- _Information provided_:
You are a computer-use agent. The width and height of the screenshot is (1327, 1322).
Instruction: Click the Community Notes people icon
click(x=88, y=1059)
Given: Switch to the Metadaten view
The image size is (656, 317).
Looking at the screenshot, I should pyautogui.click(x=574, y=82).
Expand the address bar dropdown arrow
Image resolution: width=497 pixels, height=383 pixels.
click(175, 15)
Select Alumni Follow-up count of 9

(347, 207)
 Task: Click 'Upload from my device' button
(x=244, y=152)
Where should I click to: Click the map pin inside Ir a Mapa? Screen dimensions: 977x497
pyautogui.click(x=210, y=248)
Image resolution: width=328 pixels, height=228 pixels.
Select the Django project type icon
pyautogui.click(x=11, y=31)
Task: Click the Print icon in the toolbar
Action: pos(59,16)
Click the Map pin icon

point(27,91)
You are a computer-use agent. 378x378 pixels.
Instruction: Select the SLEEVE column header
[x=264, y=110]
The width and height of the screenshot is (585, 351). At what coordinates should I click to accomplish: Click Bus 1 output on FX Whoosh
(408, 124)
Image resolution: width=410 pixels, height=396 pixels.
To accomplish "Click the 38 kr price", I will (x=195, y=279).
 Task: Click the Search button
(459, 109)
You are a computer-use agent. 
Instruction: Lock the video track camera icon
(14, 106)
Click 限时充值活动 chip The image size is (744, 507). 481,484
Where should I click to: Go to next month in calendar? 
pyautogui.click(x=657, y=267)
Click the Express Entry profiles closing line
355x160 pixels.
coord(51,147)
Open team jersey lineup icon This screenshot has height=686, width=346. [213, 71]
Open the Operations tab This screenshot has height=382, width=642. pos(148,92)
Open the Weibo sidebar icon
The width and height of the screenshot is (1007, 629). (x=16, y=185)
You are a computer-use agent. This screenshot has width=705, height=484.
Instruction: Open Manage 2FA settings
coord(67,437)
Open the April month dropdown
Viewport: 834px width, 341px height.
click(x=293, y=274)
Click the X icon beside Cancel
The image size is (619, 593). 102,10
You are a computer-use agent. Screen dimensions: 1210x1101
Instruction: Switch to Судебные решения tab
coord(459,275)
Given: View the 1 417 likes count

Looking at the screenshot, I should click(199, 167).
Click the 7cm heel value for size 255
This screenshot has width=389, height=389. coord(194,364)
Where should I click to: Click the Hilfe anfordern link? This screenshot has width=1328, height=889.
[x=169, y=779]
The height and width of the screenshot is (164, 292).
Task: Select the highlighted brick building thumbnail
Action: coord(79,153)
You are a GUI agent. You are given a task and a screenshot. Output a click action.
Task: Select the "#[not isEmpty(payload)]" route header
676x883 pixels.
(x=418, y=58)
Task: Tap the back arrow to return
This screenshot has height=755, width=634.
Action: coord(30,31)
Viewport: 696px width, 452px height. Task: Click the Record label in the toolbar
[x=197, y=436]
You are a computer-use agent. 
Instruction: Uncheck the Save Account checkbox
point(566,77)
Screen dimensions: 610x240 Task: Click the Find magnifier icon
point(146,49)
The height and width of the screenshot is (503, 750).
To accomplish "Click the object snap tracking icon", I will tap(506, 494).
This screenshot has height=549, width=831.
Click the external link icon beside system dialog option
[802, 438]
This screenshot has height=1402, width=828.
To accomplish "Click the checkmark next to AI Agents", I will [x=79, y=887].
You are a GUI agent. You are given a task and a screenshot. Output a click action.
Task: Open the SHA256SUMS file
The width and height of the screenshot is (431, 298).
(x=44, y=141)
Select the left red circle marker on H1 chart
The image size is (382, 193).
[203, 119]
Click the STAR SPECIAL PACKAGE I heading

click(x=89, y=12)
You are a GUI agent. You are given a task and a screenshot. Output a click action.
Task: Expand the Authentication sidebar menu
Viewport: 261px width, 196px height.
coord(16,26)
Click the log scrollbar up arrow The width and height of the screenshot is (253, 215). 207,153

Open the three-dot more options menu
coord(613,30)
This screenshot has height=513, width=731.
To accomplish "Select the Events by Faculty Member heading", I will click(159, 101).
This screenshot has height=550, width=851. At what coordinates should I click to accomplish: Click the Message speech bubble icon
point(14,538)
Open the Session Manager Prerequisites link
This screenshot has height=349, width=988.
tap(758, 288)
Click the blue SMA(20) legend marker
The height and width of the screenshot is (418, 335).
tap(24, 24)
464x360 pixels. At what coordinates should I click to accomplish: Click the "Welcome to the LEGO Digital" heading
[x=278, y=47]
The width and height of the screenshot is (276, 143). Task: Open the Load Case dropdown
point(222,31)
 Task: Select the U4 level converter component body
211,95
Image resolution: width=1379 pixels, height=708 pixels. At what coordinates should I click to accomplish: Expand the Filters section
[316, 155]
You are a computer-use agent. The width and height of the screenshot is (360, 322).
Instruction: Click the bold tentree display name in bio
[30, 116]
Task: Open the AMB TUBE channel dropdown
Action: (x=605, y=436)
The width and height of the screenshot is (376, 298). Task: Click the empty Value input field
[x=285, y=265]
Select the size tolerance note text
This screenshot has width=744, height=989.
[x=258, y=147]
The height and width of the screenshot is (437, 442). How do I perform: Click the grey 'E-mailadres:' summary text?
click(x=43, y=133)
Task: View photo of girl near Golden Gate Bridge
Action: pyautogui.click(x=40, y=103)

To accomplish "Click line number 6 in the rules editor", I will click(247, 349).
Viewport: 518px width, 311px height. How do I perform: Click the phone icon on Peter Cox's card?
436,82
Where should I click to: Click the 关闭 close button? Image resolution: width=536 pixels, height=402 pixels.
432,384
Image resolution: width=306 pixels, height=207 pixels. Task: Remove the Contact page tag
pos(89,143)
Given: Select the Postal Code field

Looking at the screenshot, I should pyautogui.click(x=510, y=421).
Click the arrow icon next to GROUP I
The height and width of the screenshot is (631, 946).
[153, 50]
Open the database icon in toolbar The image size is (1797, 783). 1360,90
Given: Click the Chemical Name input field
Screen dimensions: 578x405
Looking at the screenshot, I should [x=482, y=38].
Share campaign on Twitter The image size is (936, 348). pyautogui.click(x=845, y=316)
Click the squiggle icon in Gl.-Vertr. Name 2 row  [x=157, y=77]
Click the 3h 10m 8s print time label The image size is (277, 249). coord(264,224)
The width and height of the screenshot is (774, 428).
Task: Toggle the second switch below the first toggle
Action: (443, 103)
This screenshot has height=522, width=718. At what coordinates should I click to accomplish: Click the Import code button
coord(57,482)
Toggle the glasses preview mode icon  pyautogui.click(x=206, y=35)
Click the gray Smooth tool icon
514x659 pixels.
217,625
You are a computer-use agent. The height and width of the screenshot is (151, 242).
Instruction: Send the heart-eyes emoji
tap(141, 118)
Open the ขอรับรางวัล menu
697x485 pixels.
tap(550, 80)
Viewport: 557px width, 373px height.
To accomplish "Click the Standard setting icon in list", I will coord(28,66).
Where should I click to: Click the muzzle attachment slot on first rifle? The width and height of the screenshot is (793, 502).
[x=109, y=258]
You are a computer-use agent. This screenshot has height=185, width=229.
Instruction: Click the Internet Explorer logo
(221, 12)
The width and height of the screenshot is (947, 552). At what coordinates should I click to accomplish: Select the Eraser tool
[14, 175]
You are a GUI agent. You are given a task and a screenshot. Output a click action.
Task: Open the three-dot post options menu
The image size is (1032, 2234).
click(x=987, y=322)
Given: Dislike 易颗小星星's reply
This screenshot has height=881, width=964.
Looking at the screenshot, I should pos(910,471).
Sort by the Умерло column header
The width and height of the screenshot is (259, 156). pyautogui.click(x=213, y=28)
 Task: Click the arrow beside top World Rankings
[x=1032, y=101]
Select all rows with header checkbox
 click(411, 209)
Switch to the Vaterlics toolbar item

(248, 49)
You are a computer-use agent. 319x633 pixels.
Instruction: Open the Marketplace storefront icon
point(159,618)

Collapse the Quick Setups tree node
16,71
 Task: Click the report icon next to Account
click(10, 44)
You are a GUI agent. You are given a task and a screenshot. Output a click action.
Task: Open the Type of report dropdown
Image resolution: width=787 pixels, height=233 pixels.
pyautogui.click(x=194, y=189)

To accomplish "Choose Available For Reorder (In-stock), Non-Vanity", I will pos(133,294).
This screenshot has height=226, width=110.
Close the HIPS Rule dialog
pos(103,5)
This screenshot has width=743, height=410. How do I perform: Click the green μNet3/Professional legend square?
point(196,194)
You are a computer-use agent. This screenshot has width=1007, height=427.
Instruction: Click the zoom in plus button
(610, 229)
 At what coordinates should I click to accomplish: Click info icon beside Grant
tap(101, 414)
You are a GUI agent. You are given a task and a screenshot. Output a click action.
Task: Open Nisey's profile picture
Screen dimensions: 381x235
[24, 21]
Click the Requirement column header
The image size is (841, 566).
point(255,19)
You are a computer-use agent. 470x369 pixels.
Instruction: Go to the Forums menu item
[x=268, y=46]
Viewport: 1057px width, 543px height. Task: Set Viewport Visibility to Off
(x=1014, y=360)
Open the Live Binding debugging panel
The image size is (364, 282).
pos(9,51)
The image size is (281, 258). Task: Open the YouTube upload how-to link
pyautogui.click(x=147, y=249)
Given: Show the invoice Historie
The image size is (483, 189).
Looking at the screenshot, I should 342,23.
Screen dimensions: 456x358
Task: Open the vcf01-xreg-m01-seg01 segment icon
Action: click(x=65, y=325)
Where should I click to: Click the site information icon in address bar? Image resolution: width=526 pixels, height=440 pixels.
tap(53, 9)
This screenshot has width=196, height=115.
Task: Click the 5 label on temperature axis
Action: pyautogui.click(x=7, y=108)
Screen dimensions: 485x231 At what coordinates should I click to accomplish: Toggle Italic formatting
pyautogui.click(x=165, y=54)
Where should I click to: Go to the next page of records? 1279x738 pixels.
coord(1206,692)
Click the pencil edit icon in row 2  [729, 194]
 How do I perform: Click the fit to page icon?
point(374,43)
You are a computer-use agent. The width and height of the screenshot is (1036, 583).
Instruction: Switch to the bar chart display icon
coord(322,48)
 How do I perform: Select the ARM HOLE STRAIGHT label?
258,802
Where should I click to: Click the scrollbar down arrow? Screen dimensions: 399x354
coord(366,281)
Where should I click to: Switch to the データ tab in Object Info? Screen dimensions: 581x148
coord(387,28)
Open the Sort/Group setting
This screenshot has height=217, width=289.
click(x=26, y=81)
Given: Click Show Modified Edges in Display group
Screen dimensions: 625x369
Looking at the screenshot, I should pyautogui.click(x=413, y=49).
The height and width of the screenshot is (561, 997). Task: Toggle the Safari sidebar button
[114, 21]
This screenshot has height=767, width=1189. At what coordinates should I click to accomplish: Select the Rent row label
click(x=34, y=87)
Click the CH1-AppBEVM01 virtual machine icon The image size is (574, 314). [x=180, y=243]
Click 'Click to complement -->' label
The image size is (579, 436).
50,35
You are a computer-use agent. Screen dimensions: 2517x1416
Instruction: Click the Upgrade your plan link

- _Exercise objective_: Copy every line above that includes the string "Show".

- _Task solution_:
Given: Show the invoice Historie
Given: Click Show Modified Edges in Display group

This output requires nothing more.